Her sharp inhale told him that had been a blow she hadn’t expected. He’d been shocked, too. And had wanted to see her reaction, to be sure she hadn’t set this up. Her lips were white, her pupils tiny dots.
“You don’t want to marry me! Do you?” she asked with trepidation.
“Marriage has not been a priority for me,” he admitted, but frowned.
Mae was the only person he had ever listed as his beneficiary because she was the closest relative he had. There were reasons he hadn’t pursued marriage and children, one of them being that he would have to wade through a swamp of gold diggers to find someone suitable.
Regardless of how uncomfortable it made him that Mae had plotted like this, there was something very expedient and businesslike in having marriage and progeny sourced and negotiated so all he had to do was agree to the terms. It provided a beautifully simple means of keeping emotions out of the equation.
“You could just give me the dowry,” Luli urged with faint hope.
If everything she had told him was true—and he was beginning to think it was—then she was too inexperienced to strike out alone, especially in a major center like New York or Paris, money in her pockets or not. The idea of her disappearing into thin air didn’t sit well.
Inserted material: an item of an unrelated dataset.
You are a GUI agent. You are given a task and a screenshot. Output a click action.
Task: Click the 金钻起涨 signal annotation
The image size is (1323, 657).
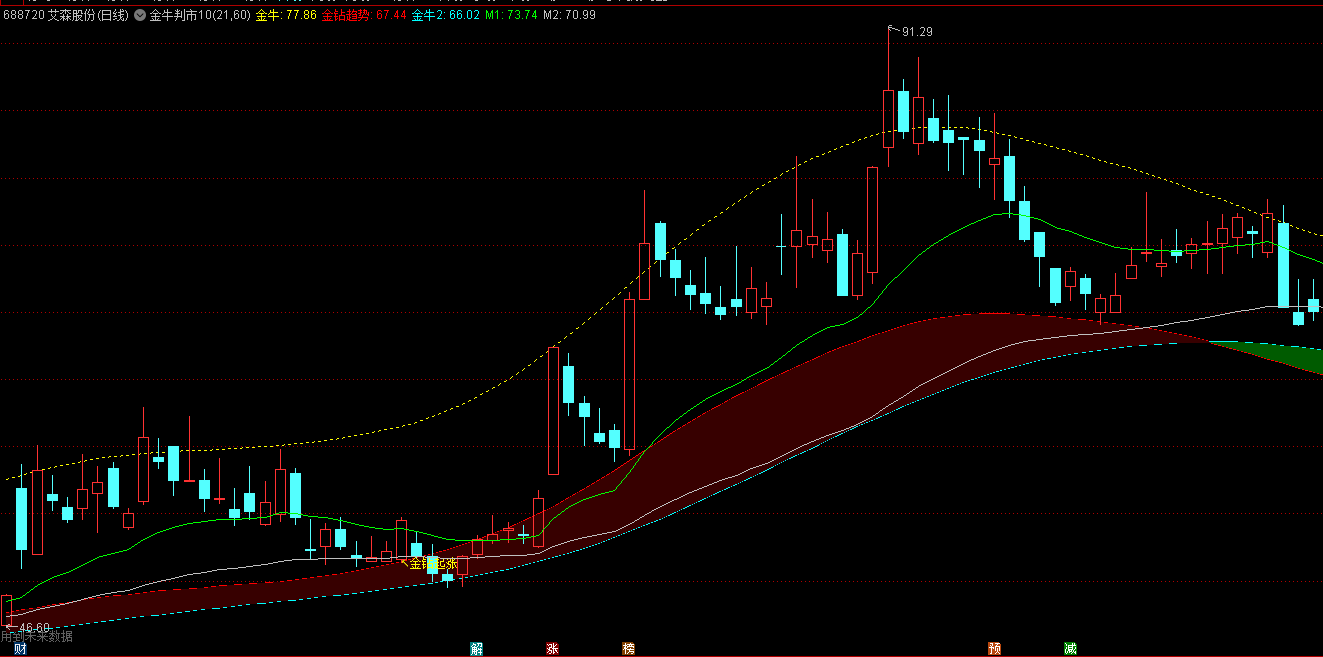point(433,564)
“It’s very likely Mae intended to make our marriage a condition of my inheriting.” He likely would have refuse
d, but now he’d met Luli and wasn’t so sure. He saw so much untapped potential in her. “In the same way I’m honoring her arrangements for the staff, I should provide you what she intended you to have.”
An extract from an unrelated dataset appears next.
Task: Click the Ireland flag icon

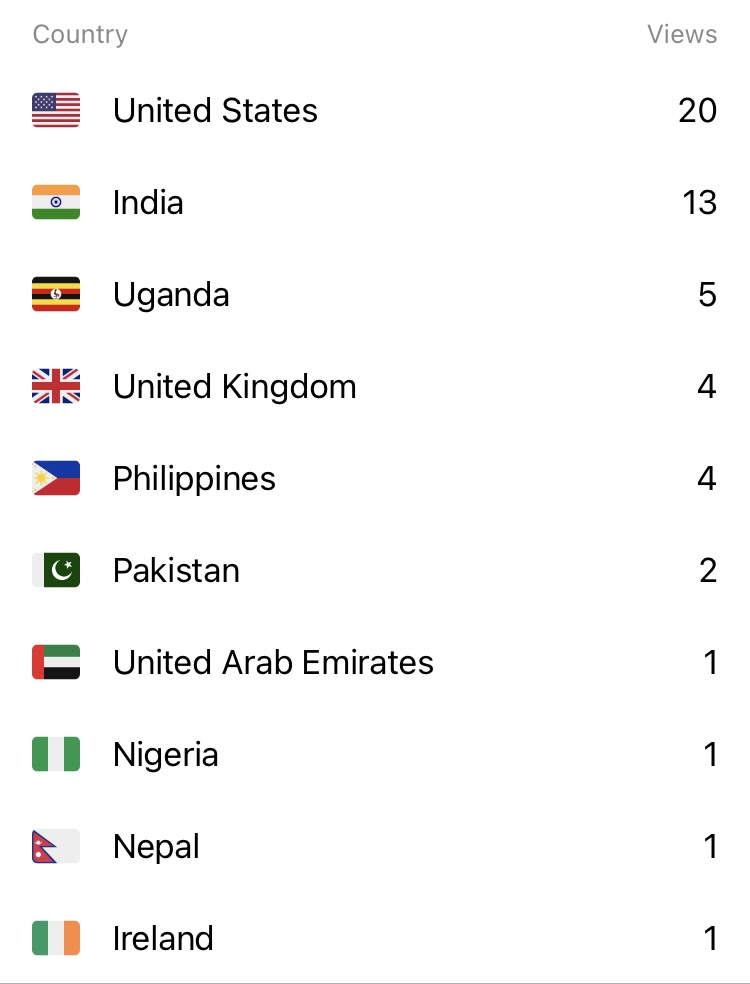Action: click(x=56, y=938)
“A husband? Lucky me,” she choked.
He was both amused and insulted.
“This is a very quick means of gaining you residency in New York, where you said you wanted to go. I’d prefer to get back there without delay.” He handed her the contract. “Read it. If you agree it’s favorable, we’ll sign it in the morning, marry and be on our way.”
“New York? Really?” For the first time, an avid flash glittered in her eyes.
It made him cautious enough to add, “And this way I can be sure you’re not embezzling to accounts in South America or dropping inconvenient PR bombshells.”
She rolled the contract and held it in her fist, cocked her head in suspicion. “Am I supposed to disable everything now?”
“This isn’t a trick.” He hid a smile at how much he enjoyed the way she held ground and presented a challenge at every turn. “Disable the timer. I’ll break in on my own time and assess what you’ve done. I don’t like that you’ve found vulnerabilities. I’ll examine those doors and seal them myself, ensure nothing like this can happen again.”
Maybe this was the real attraction to marrying her, he mused as she frowned and left the room. He wanted to delve past her defenses and understand how she worked.
* * *
It was an opportunity that felt too good to turn down. And Luli had run out of options. Losing Mae had left her bereft in many ways.
The marriage contract was quite generous, but he didn’t really want to give her an allowance, did he? Not that much? She crossed it out and set a question mark beside it for discussion. What about the settlements for children? Did he expect them to have sex? Or was this a marriage in name only?
She went down early the next morning, wanting to talk it out, but he was much in demand. Solicitors and other officials were literally queued up, waiting their turn while he signed papers, made arrangements for Mae’s cremation and held a small press conference.